▶ **REQUIREMENT**
Please transcribe only the lines that run from the line bearing "At what coordinates should I click to accomplish: Toggle" to the end of the entries, keeping both end lines. Skip the pictures.

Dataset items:
[Start of section]
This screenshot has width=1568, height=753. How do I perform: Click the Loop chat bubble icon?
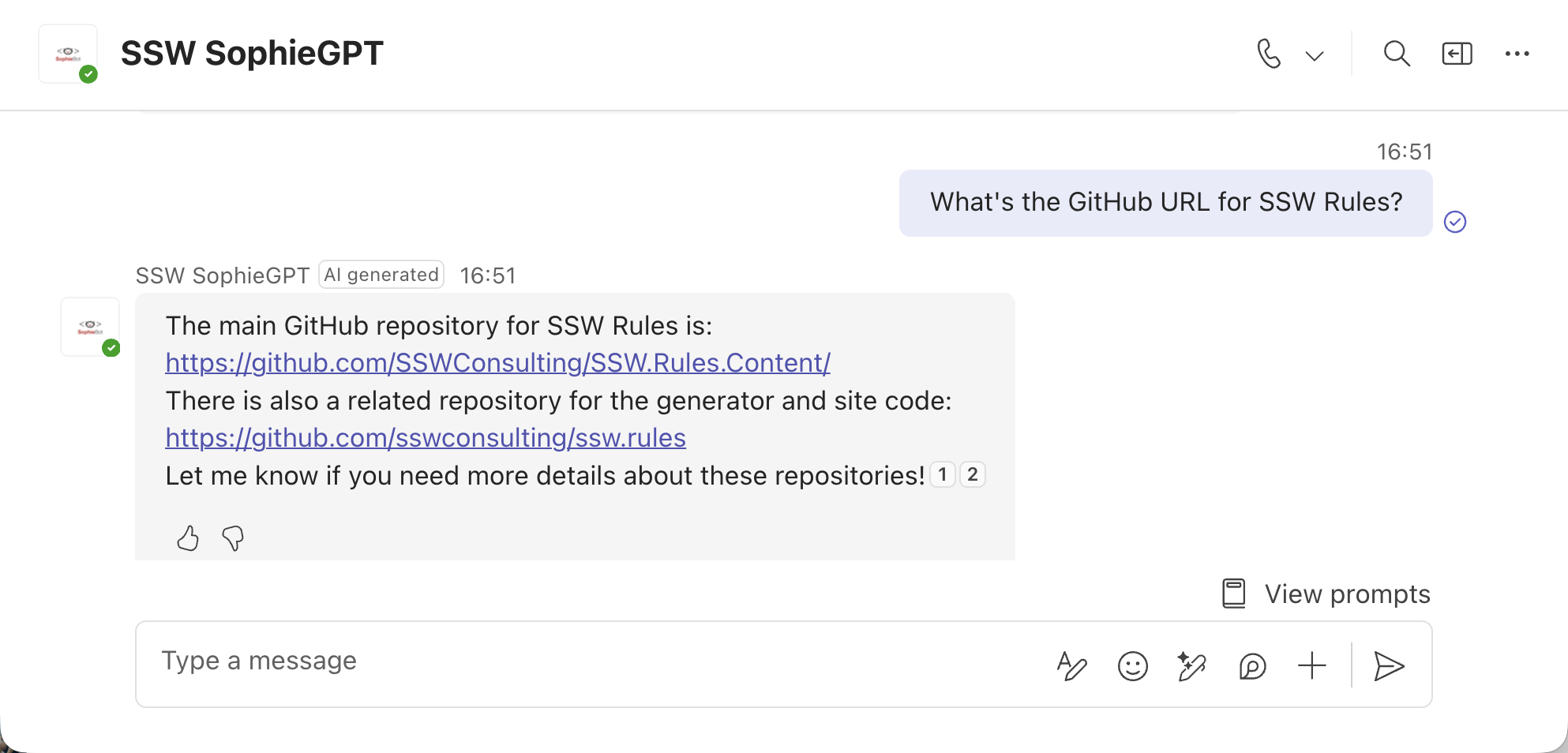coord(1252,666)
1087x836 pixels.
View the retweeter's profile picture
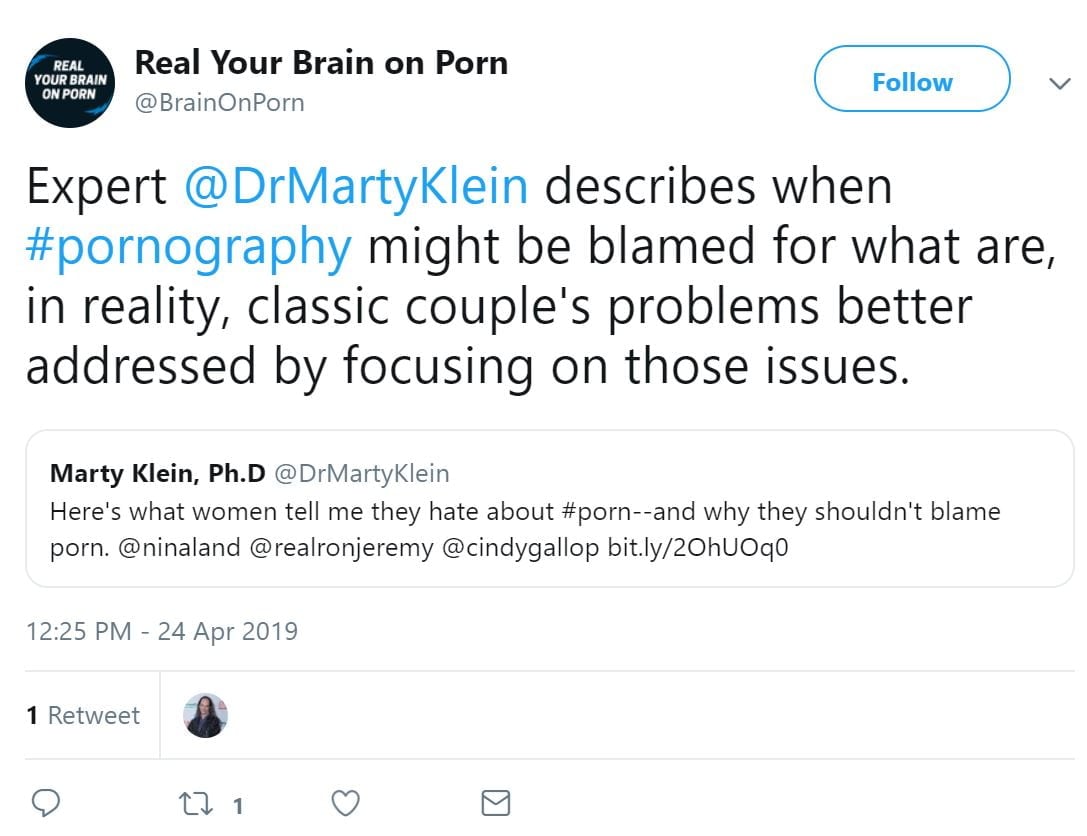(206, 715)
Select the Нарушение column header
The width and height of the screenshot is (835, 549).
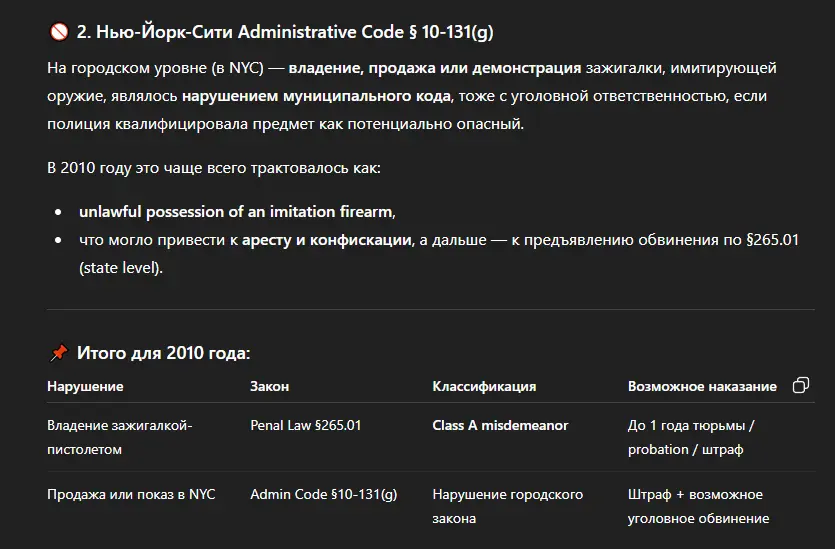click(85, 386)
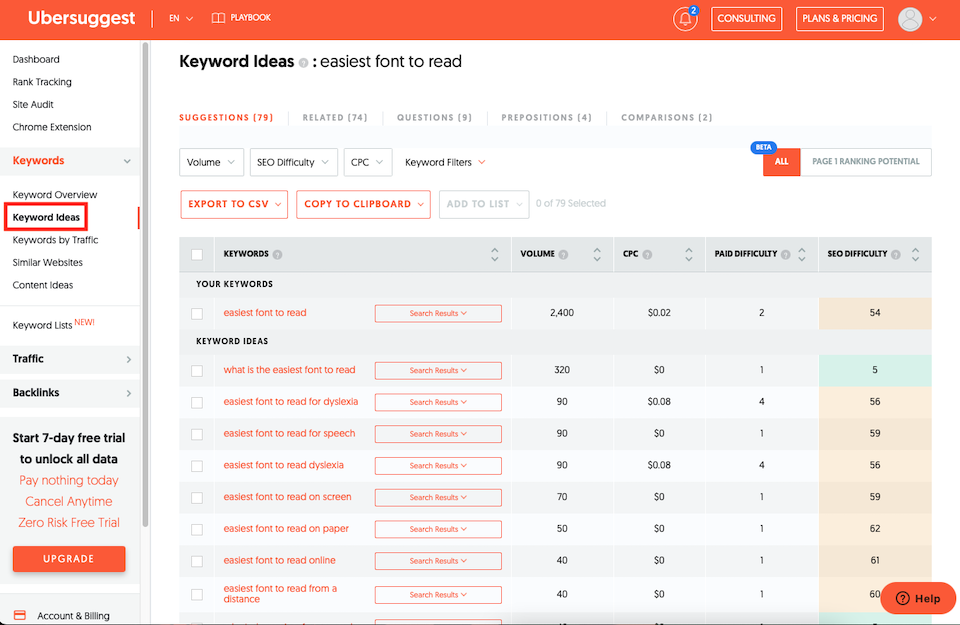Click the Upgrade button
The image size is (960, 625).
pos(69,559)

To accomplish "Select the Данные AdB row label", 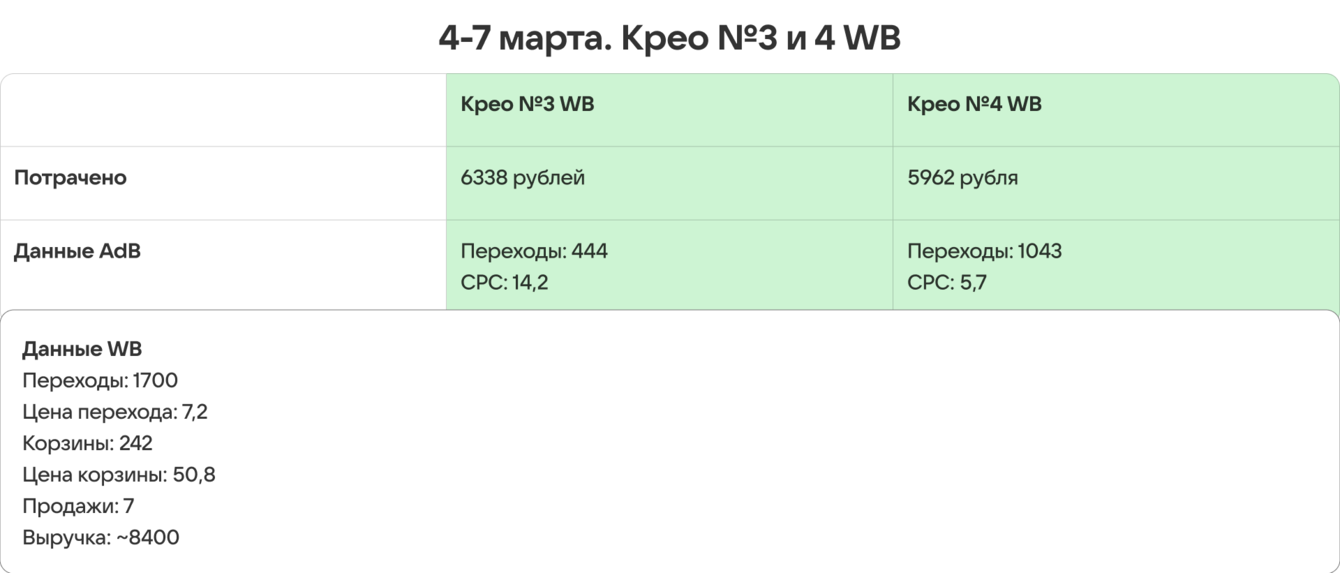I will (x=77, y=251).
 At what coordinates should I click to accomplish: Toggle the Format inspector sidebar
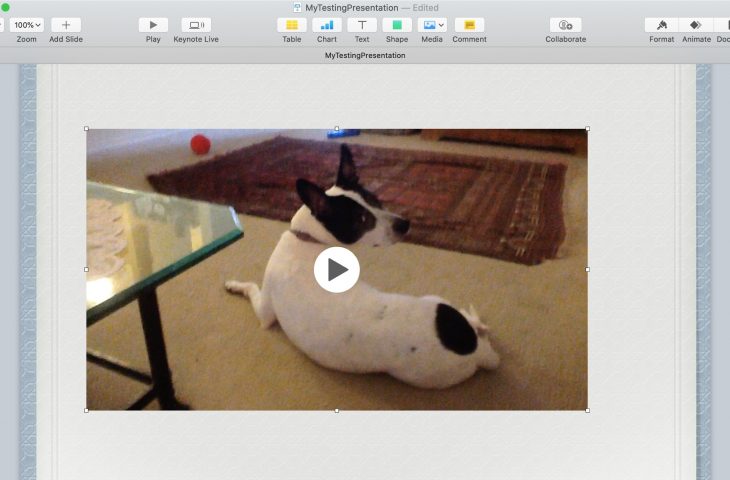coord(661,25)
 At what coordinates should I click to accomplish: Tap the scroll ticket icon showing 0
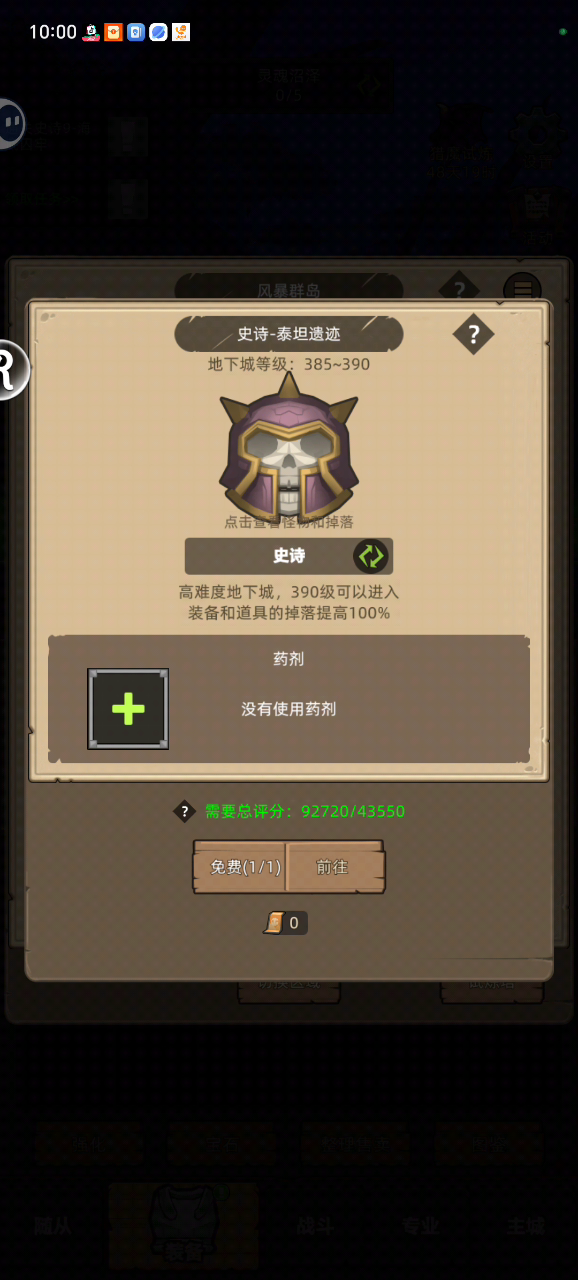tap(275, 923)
[End of section]
▶ **OUTPUT**
 At what coordinates should I click to accomplish: Toggle the Format inspector sidebar
coord(661,25)
 At what coordinates should I click to accomplish: Tap the scroll ticket icon showing 0
tap(275, 923)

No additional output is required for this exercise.